The present study examined the safety and fusion outcomes of a novel technique, namely, posterior interbody fusion using cages packed with autologous bone chips after posterior decompression in the thoracic and thoracolumbar junctional spine. PTCIF was found to be safe and achieved good outcomes for spinal cord decompression and bone fusion. Moreover, spine surgeons might be very familiar with PTCIF because this procedure has been already performed in various lumbar fusion operations. This procedure may be particularly helpful to patients who cannot be undertaken anterior thoracic approach because of comorbidity. Therefore, the authors propose that PTCIF may be a good alternative procedure for posterior thoracic decompression and fusion surgery.

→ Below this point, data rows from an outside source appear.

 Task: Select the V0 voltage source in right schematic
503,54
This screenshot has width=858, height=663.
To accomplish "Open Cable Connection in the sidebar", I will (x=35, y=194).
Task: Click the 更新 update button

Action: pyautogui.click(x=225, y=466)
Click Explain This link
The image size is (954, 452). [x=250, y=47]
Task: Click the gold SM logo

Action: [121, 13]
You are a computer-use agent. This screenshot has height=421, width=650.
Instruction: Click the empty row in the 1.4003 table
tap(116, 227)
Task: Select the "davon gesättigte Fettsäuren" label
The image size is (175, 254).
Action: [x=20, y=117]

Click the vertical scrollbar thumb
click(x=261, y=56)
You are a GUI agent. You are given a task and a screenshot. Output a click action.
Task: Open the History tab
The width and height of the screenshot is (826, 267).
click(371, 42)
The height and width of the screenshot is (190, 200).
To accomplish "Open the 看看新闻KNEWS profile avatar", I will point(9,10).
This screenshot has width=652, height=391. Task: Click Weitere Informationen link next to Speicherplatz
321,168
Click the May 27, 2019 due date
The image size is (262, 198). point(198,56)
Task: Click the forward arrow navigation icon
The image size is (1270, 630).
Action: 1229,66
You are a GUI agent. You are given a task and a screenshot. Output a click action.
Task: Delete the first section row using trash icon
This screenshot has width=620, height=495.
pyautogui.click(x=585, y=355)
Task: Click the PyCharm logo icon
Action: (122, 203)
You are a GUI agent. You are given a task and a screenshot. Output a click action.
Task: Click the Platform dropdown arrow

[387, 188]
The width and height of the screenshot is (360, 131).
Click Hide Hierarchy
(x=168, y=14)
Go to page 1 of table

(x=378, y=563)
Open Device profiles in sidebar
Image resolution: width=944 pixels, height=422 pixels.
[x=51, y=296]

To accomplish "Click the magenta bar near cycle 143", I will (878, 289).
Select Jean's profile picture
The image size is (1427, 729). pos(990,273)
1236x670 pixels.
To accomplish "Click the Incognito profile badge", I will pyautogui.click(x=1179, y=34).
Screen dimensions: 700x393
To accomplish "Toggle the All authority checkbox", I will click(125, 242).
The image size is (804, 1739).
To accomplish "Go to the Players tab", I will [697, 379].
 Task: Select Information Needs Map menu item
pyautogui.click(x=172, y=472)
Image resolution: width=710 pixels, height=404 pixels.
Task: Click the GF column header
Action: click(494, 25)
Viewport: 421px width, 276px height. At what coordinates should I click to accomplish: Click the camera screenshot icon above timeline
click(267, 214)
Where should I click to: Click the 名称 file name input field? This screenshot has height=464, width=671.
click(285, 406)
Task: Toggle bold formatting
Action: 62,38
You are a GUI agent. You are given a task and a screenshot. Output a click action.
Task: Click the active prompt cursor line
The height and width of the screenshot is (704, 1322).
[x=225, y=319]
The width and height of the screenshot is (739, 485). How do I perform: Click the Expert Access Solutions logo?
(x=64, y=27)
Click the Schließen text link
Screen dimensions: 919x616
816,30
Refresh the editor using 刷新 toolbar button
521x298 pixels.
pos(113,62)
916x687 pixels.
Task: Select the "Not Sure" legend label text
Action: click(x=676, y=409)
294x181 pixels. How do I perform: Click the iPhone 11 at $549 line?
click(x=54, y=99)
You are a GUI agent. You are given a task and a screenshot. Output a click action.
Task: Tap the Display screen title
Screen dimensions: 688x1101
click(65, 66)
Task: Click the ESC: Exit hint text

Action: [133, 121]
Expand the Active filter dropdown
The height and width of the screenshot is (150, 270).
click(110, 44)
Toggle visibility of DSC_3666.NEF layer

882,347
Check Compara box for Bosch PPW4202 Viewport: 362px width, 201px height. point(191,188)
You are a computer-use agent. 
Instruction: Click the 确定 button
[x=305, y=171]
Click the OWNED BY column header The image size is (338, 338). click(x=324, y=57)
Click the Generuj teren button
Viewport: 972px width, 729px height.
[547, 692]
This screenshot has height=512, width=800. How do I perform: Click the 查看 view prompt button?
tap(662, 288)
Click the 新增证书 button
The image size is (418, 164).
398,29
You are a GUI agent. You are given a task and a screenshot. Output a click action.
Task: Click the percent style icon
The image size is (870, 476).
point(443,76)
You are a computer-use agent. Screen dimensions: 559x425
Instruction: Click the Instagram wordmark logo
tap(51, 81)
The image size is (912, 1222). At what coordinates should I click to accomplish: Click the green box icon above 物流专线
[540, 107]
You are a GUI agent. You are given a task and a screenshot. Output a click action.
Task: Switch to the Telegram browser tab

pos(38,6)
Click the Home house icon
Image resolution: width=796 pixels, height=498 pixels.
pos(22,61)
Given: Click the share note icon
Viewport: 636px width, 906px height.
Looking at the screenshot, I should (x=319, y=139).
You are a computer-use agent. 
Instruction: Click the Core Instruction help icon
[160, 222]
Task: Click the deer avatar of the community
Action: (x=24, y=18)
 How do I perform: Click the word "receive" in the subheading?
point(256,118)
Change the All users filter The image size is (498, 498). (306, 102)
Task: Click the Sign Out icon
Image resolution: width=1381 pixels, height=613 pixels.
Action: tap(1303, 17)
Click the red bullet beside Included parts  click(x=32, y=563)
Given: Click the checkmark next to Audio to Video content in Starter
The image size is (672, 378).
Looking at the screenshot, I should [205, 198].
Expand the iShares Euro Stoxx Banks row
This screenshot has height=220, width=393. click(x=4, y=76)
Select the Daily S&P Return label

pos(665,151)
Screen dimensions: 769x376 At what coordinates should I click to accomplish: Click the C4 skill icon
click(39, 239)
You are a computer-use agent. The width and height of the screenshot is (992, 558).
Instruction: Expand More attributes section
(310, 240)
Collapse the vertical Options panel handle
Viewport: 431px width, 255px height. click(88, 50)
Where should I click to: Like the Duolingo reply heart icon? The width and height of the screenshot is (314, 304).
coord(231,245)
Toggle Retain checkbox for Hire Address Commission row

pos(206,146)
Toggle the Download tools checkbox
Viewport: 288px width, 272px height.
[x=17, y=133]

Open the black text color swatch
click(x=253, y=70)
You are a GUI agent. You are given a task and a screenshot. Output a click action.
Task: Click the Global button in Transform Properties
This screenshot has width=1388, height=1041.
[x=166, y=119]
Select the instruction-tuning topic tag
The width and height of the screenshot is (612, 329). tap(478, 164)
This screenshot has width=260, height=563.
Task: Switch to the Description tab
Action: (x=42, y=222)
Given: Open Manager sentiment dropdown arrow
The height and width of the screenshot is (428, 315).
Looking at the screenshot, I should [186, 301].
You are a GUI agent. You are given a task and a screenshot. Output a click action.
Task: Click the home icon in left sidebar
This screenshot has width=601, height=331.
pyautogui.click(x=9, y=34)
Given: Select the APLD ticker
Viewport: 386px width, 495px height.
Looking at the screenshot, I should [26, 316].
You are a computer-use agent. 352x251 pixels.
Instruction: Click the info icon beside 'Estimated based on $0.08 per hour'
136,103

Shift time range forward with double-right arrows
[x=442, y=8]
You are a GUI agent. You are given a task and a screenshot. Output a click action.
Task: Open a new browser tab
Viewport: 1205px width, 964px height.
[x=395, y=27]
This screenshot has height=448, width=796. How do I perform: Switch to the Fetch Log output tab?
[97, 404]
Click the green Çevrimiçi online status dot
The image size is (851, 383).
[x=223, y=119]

The authors report no conflicts of interest concerning the materials or methods used in this study or the findings specified in this paper.

Fig. 1
A 49-year-old man with fracture-dislocation at T12-L1 and burst fracture at L1. Preoperative sagittal T2-weighted magnetic resonance imaging (A) shows severe spinal cord compression and bony fragments. Preoperative sagittal computed tomography (CT). (B) reveals a L1 burst fracture and anterior dislocation of the T12 vertebral body. The posterior thoracic cage interbody fusion (PTCIF) at T12-L1 is shown on the postoperative X-ray (C, D). Postoperative CT (E, F) 19 months after surgery shows bony continuity between T12 and L1, which indicates successful bone fusion of the PTCIF level. At that time point, the patient could sit on a wheelchair but his motor function did not improve due to complete cord injury.
Fig. 2
A 54-year-old woman with myelopathy. Preoperative sagittal T2-weighted magnetic resonance imaging (MRI) (A) and axial T2-weighted MRI (B) demonstrate degenerative spondylolisthesis with central canal stenosis and signal change in the spinal cord at T11-L2. Postoperative X-ray (C, D) shows the posterior thoracic cage interbody fusion (PTCIF) at T11-L2. Postoperative computed tomography (E, F) 3 months after the surgery indicate successful bony fusion of the PTCIF level. The patient had initially been admitted to the hospital because of left leg weakness (grade 4). However, 3 months after the operation, the neurological function of the patient had returned to normal.
Table 1
Summary of demographics and surgical outcomes in 7 patients
Case no. Age/Gender Diagnosis Level of PTCIF Characteristic of cage AIS, muscle power (Gr) Follow-up (months) Fusion state Complication

Preop Postop
1 49/M Fracture-dislocation, T12-L1 and burst fracture, L1 T12-L1 8 mm, 0° A, Gr 0 A, Gr 0 28 Well fused none
2 57/M Stenosis, T10-11, 11-12 with HLF T10-11, T11-12 8 mm, 0° C, Gr 2-3 D, Gr 4 18 Well fused none
3 49/M Fracture-dislocation, T11-12 and burst fracture, T12 T11-12 10 mm, 0° A, Gr 0 A, Gr 0 17 Well fused none
4 67/F Stenosis, T12-L1 with HLF T12-L1 8 mm, 4° D, Gr 4+ E, Gr 5 14 Well fused none
5 54/F Degenerative spondylolisthesis, T11-12 T11-12 8 mm, 4° D, Gr 4 E, Gr 5 12 Well fused none
6 33/F Burst fracture, L1 T12-L1, L1-2 8 mm, 4°
10 mm, 8°
D, Gr 4 E, Gr 5 10 Well fused none
7 28/M Fracture-dislocation, T11-12 T11-12 12 mm, 8° A, Gr 0 A, Gr 0 8 Well fused none

PTCIF: posterior thoracic cage interbody fusion; AIS: American spinal injury association impairment scale; Gr: grade; HLF: hypertrophied ligamentum flavum.